Mit acht Jahren lernte Rafael auf Wunsch seiner Mutter in der HT 16 das Schwimmen. Es folgten erste kleinere Wettkämpfe, die Vereinstrainer Marcel Wenzel zum Anlass nahm, seinen offenbar ziemlich talentierten Schützling zu mehreren Sichtungslehrgängen am Olympia-Stützpunkt anzumelden. Auch hier teilte man die Ansicht von Marcel Wenzel, da sein Schützling einen sehr guten Eindruck hinterließ, und empfahl Rafaels Eltern ihren begabten Sprössling den Besuch der „Eliteschule des Sports“. Schnell nahm die Karriere Fahrt auf, nach zahllosen Medaillen bei Hamburger und Norddeutschen Jahrgangsmeisterschaften folgte 2013 die erste Teilnahme am Mehrkampf im Rahmen der Deutschen Jugendmeisterschaften.

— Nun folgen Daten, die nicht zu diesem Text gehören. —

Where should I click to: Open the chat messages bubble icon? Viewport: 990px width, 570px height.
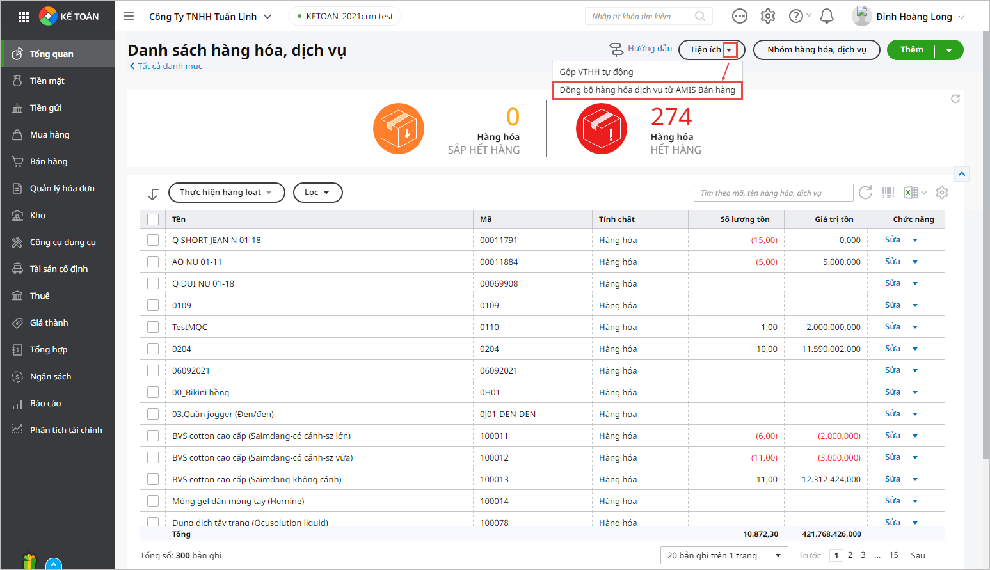[740, 16]
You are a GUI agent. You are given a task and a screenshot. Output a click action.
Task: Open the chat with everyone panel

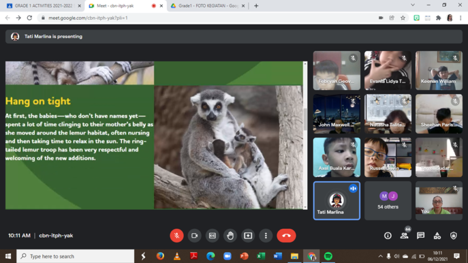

Doch hier machte Rafael eine Kehlkopfentzündung einen Strich durch die Rechnung. „Ich war sehr enttäuscht, da ich mir Titelchancen ausgerechnet hatte“, erinnert sich der Freistilspezialist, der dann aber im darauf folgenden Jahr den Mehrkampf für sich entscheiden konnte. 2015 gab es dann die erste Bronzemedaille bei Deutschen Jahrgangstitelkämpfen. Anschließend ging es weiter steil bergauf: Nach drei Vizemeisterschaften 2016 über 100, 200 und 400 Meter Freistil, der Einstufung in den D/C-Kader des Schwimm-Verbandes und einem Deutschen Altersklassenrekord über 400 Meter Freistil auf der Kurzbahn (3:53,81min.) gewann der 16-Jährige bei den diesjährigen Deutschen Meisterschaften in Berlin gleich alle Strecken. Ein überragendes Resultat, das hoffen lässt, dass Rafael Miroslaw auch in Zukunft auf der Erfolgsspur schwimmt.